The gardener's eye

The Gardener's Eye

Friday, July 29, 2011

Ghosts in the Garden

The Ruin Garden in Teixeira Park

Teixeira Park: The Ruin Garden and Malus 'Prairifire'

Malus 'Prairifire' along the sidewalk at Teixeira Park

Recycled Granite in the Ruin Garden

Boccelli Garden with former foundation stones used as edging

Old Granite Post at Boccelli Garden

The Pavilion at Depot Park is reminiscent of the Old Depot at nearly the same location

Another Antique Granite Post with recycled granite pavers used as an edging

The Wall at the Lower Garden was the foundation of the original barn

The Yew Hedges form a garden room where the barn once stood

Recycled Curbing form steps in the Hall with Balls

Granite Path in the Hall with Balls

Boston Bricks and old granite pavers are used for the front walkway

Old Granite and Brick in the Lower Garden

A volunteer of the native Cornus alternifolia near the shed

The Ghost project in Nova Scotia brought to mind the ways in which we can make our gardens feel like the place they are in, respect the past history of that place but also be in the present day. In the public gardens in Peterborough and me own garden, I have tried to take all these factors into consideration.

We planted a grove of Malus 'Prairifire' along the sidewalk at Teixeira park to evoke the apple orchards of New England and to attract birds. The Ruin Garden uses salvaged granite to create a structure for the butterfly-loving-plants. It feels ancient in some ways but also somehow modern.

The Boccelli Garden uses the foundation stones that were on the site to create the edging of the garden. The "ghost" of the Boccelli's home and the story of the immigration from Italy in the 1920's and their integration into the Peterborough community is waiting to be told.

The design of the pavilion at Depot Park is an open version of the original Rail station that stood in the same location. Our rich history of railroad transportation in a rural town is honored. Both the Boccelli Garden and the Pavilion Garden at Depot Park utilize antique granite posts in their designs which respect our history.

In my own garden, the foundation of a former barn is the perfect backdrop for a garden. I have plated a yew hedge that creates living walls and a garden room where there the "ghost" of the barn once stood. The stone used for the focal-point bench is a slab of granite from the foundation that was left in the yard.

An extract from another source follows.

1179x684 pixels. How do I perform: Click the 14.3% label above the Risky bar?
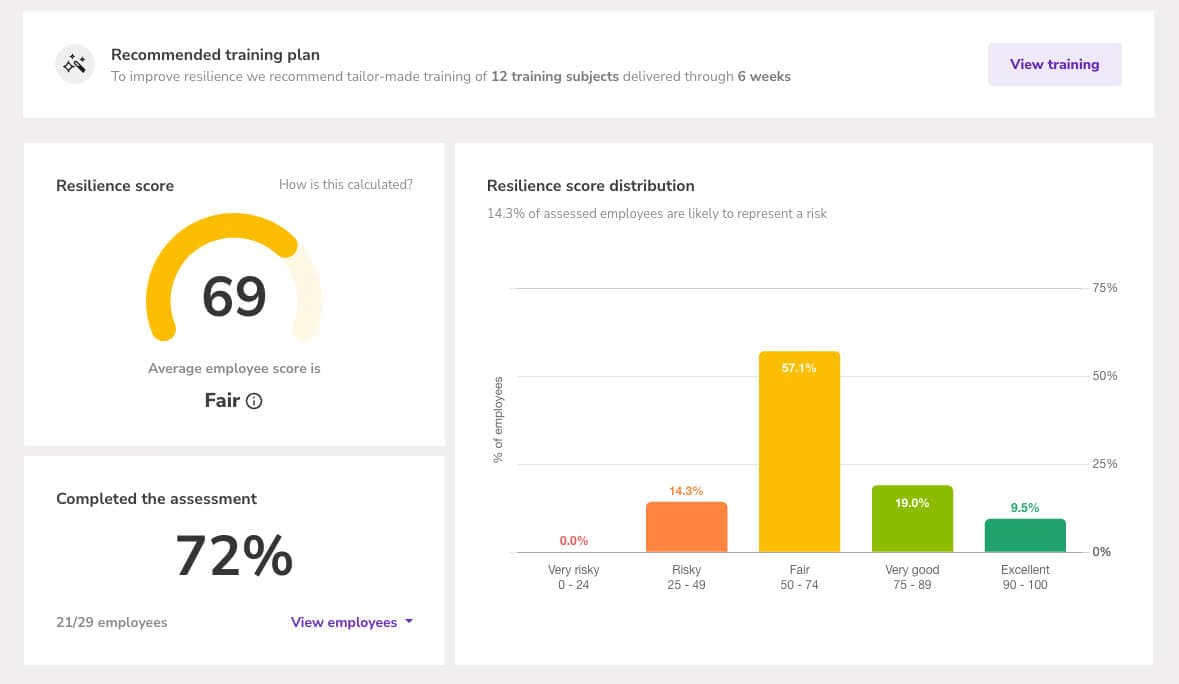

Recycled granite is a recurring building material that is used over and over again in both the public parks and my own private garden.

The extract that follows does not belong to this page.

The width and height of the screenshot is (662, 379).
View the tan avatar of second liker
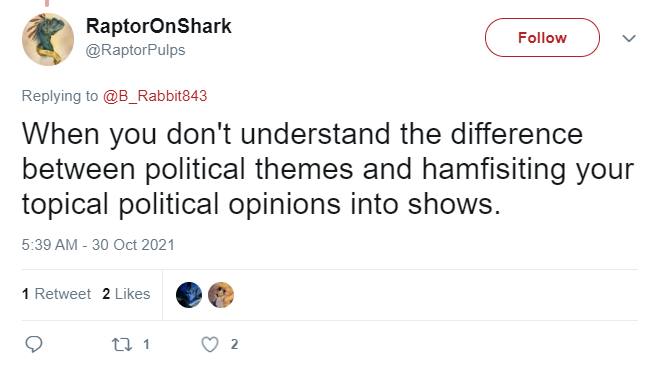[221, 295]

In New Hampshire, known as the granite state, granite is an easy and effective material to use to create a sense of place. What I find more challenging is to make the gardens and public spaces reflect our contemporary lives. I am attempting to use plants that are "the right plant in the right place" and need less resources to maintain but I like the challenge of using unusual plants that satisfies ones desire to see something fresh, new and unexpected. The Ghost project was a wonderful model and inspiration to do that in both the public and private gardens that I work in.


  1. U no I love your use of structure and it is such a great point about the resonances of the materials we can use if we recycle and source with care. Facsinating to see the inspiration you get from other places like Nova Scota!
    Thanks for this great post.

  2. The more I think about the it, the more I realize the structure is a very important part of a garden for me. If the bones are good, the garden is half way done. Glad to know we are in the camp!

  3. Ghosts in the garden ... yes! I agree, and what a good metaphor.

  4. James, yes and there are also the seasonal ghosts that form the autumn and winter interest in the garden.

  5. New Hampshire certainly has beautiful stone and lots of varied stonework. I'm glad to see that it is still used so often in the garden. Now if you could only ship a few slabs to me in NYC! Hope you're enjoying your summer.


  6. Having a great summer, Michael. Oddly enough, some of the cobblestones we used for edging were recycled from the streets of Boston and New York that were being repaved!

  7. Being such 'ruin romantic', I just love the old barn foundations in your 9th picture. In Finland, granite has also traditionally been used for building breathtakingly beautiful barns. I would love to find a really old one and transform it into a summer house/atelier. So many dreams, so little time...

  8. Yes Liisa, i am very fortunate to have that old wall to build the garden around. I would love to see one of the barns. Keep never know what might happen!